Healthy pregnancy weight gain is not one-size-fits-all. The amount of weight you should gain depends primarily on your pre-pregnancy BMI (Body Mass Index). The Institute of Medicine (IOM) — now the National Academy of Medicine — publishes evidence-based guidelines that healthcare providers worldwide use as the standard reference.

For a singleton pregnancy, the IOM recommends:

For twin pregnancies, higher gains are needed to support two growing babies, additional amniotic fluid, two placentas, and expanded blood volume.

Weight Gain by Trimester

Pregnancy weight gain is not evenly distributed across all 40 weeks. The pattern matters as much as the total:

First trimester (weeks 1–12): Gain is minimal — only 1–4.5 lbs (0.5–2 kg) in total. Many women gain very little or even lose weight due to morning sickness and food aversions. This is normal and not a cause for concern if temporary.

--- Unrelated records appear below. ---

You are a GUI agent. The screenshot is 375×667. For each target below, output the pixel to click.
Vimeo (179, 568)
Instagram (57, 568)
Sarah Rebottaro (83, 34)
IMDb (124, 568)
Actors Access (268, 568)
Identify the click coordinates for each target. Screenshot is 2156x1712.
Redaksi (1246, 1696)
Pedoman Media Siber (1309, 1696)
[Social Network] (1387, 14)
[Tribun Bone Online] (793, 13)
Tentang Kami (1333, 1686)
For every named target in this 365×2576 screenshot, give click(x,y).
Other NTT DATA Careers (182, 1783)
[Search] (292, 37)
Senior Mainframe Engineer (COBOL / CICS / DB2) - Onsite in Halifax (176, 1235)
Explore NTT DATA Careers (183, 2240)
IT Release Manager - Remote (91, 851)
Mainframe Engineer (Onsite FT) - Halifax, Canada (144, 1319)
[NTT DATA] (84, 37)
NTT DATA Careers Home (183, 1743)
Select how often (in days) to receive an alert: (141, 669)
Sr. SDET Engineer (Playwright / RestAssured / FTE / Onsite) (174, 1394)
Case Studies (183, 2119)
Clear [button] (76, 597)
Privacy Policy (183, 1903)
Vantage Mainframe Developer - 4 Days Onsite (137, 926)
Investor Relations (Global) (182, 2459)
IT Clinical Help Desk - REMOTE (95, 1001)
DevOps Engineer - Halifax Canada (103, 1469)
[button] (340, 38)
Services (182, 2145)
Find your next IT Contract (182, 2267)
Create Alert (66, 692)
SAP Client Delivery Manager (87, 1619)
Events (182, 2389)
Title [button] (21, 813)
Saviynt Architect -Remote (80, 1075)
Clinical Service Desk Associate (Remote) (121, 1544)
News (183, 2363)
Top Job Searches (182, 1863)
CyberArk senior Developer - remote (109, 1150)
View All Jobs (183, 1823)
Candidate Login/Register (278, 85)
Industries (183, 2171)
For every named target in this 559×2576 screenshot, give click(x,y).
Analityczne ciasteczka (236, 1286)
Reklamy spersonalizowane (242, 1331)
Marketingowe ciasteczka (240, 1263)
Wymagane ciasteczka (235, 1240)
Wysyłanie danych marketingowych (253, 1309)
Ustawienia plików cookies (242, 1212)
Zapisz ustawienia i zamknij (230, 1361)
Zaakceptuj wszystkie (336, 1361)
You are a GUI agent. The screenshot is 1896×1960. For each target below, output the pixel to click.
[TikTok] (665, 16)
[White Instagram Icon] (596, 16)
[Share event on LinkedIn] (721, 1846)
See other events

Second trimester (weeks 13–26): This is when most weight gain accelerates. The baby grows rapidly, and the body adds blood volume, breast tissue, amniotic fluid, and placental weight. Women with a normal BMI typically gain around 0.5–1 lb (approximately 0.45 kg) per week during this phase.

Third trimester (weeks 27–40): Growth continues at a similar rate. The baby's organs mature and fat stores build up. You may notice swelling (oedema) adding temporary weight, particularly in the final weeks. Weekly gain rates remain steady at 0.5–1 lb for most BMI categories.

BMI and Pregnancy Weight Gain

Your pre-pregnancy BMI is the key variable in setting your weight gain target. Understanding why BMI matters helps you make sense of the guidelines:

Why underweight women need more gain: Women with low BMI often have fewer nutritional reserves. A higher gain target helps ensure the baby receives adequate nutrients for development and reduces the risk of preterm birth and low birth weight.

Why overweight and obese women need less gain: Existing fat stores already provide some of the caloric reserve needed for fetal growth and breastfeeding. Limiting excess gain reduces the risk of gestational diabetes, preeclampsia, large-for-gestational-age babies, and cesarean delivery.

Importantly, the IOM guidelines are not targets to hit exactly — they are ranges. Staying within the range is the goal. A few pounds outside the range is not cause for alarm, but significant deviation should prompt a conversation with your healthcare provider.

This calculator uses your pre-pregnancy weight and height to compute your BMI, then applies the IOM ranges to calculate the expected cumulative gain for your current week, using a first-trimester gain of approximately 1.8 kg followed by linear weekly gains thereafter.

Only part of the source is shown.